SET TASKS –
1. Summarize the article on Carolina's win at Maryland in two sentences.
2. In the piece about Carolina's 85-83 road win, name every Carolina player mentioned.
3. According to the article on the Maryland game, who hit the three-pointer that put the Heels ahead 83-81?

TEXT SHOWN –

University of North Carolina Athletics

Lucas: In the Pit
February 28, 2005 | Men's Basketball
Feb. 28, 2005
By Adam Lucas
COLLEGE PARK--They said all the right things. Made all the right "taking it one game at a time" comments. Paid their respects to Maryland's solid comeback after it looked like the Terps had flipped over on their shells and wouldn't be able to make it a game.
From all appearances, as Carolina's players and coaches tried to exit the Comcast Center after Sunday night's 85-83 win in order to hurry and beat potentially inclement weather back to Chapel Hill, it was a businesslike win.
But crack the door to the locker room a few minutes earlier, when it was just Roy Williams, his staff, and his team together with their newly minted 24-3 overall record, and it was a different scene: a bouncing, yelling, high-fiving mosh pit. It's a ritual reserved for only the biggest road wins--the Heels didn't do it after Tuesday's win over NC State.
That various members of the squad had to move especially gingerly in the pit spoke to exactly how gritty this win was--Marvin Williams was favoring his toe, Jawad Williams (whose three-pointer to give the Heels an 83-81 lead was the perfect cap to his College Park career, as he's always received more grief there than anywhere in the league because he spurned the Terps during the recruiting process) was battling a sore knee, and Rashad McCants, we can only assume, was bouncing along in his apartment back in Chapel Hill. Carolina has come out of a crucial two-game road stretch having made the remainder of the ACC season very easy: win two games, and they're outright regular season champions.

RECORDED INFORMATION –
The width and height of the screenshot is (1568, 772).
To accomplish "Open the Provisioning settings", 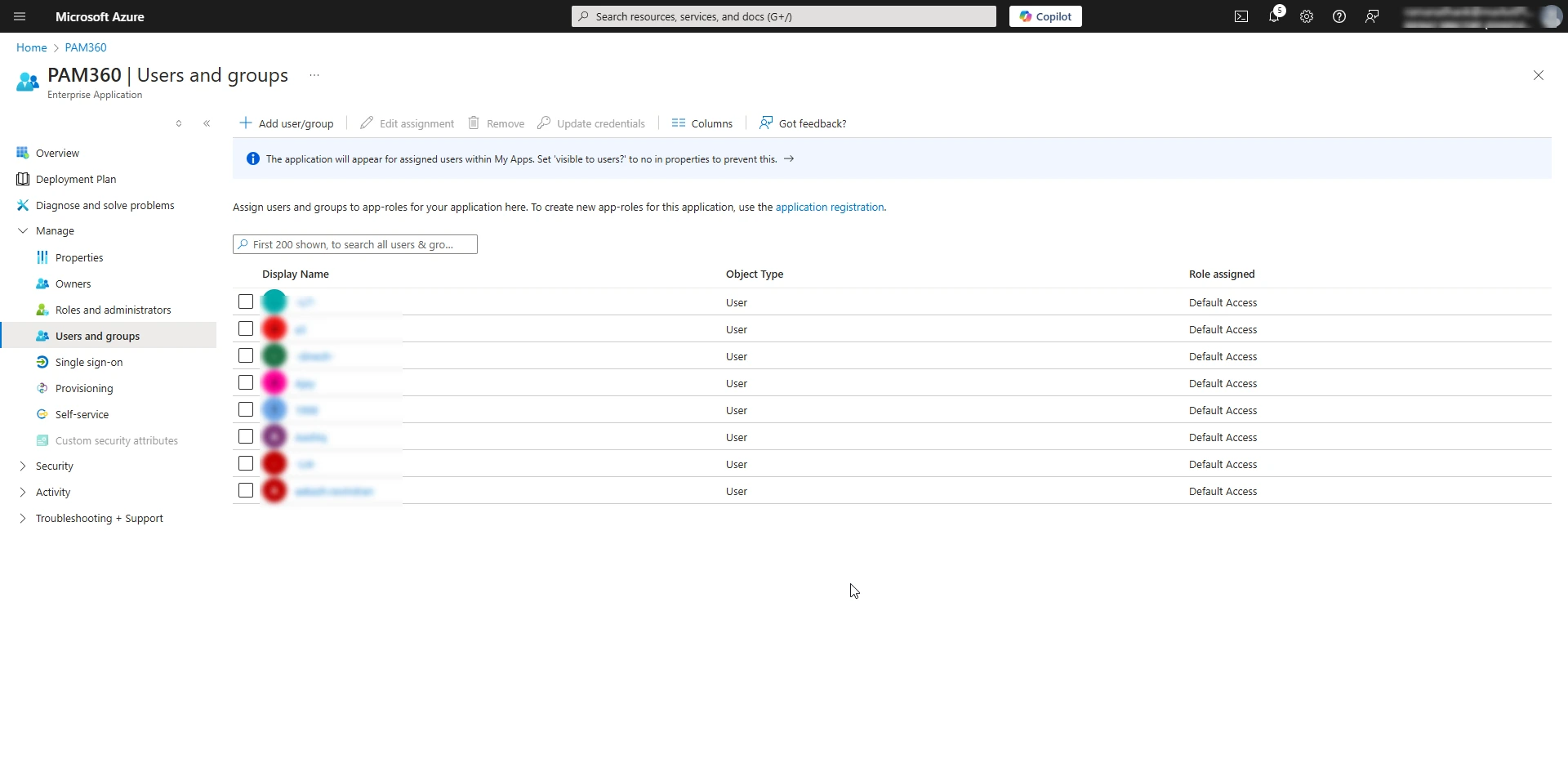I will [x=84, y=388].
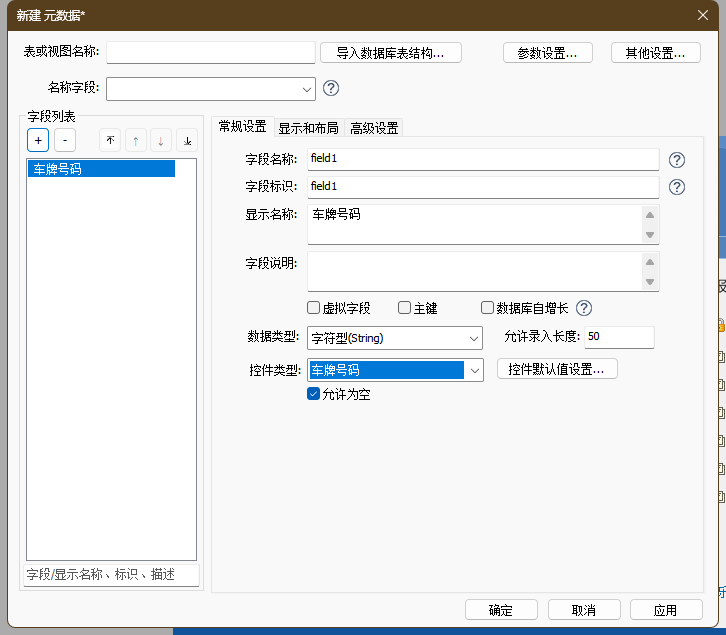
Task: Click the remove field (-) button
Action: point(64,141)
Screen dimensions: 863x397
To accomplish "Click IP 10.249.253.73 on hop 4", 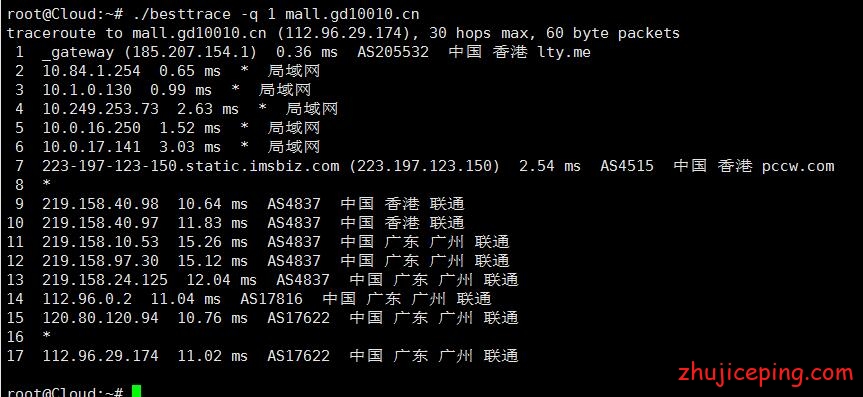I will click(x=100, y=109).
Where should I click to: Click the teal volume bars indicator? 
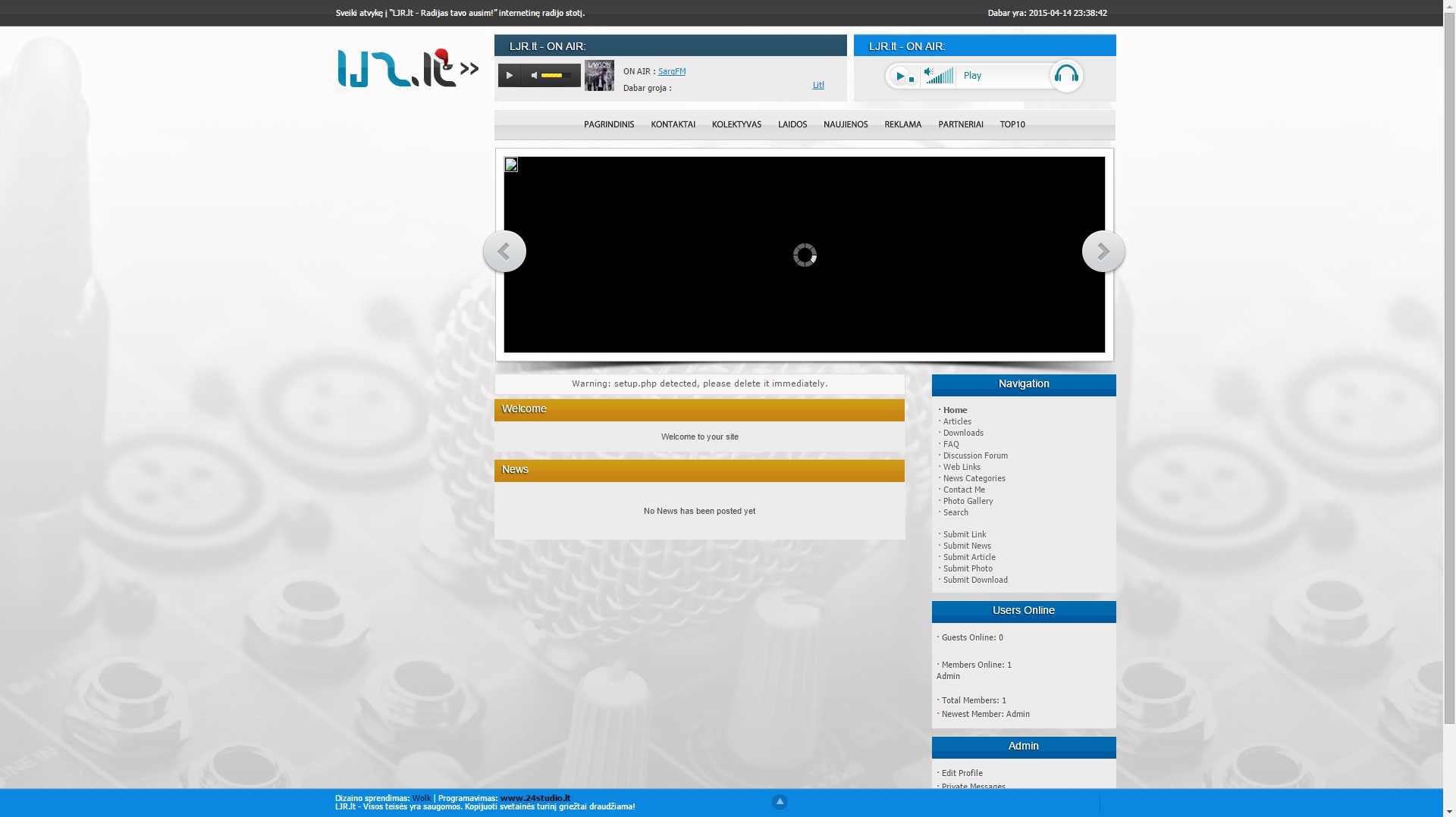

ANSWERS –
1. Carolina beat Maryland 85-83 at the Comcast Center to reach a 24-3 record, and although the team looked businesslike leaving the arena, the locker room had earlier turned into a bouncing, yelling mosh pit of the kind saved for the biggest road wins. Several players were nursing injuries, and the Heels now need to win two more games to be outright ACC regular season champions.

2. Marvin Williams, Jawad Williams, Rashad McCants

3. Jawad Williams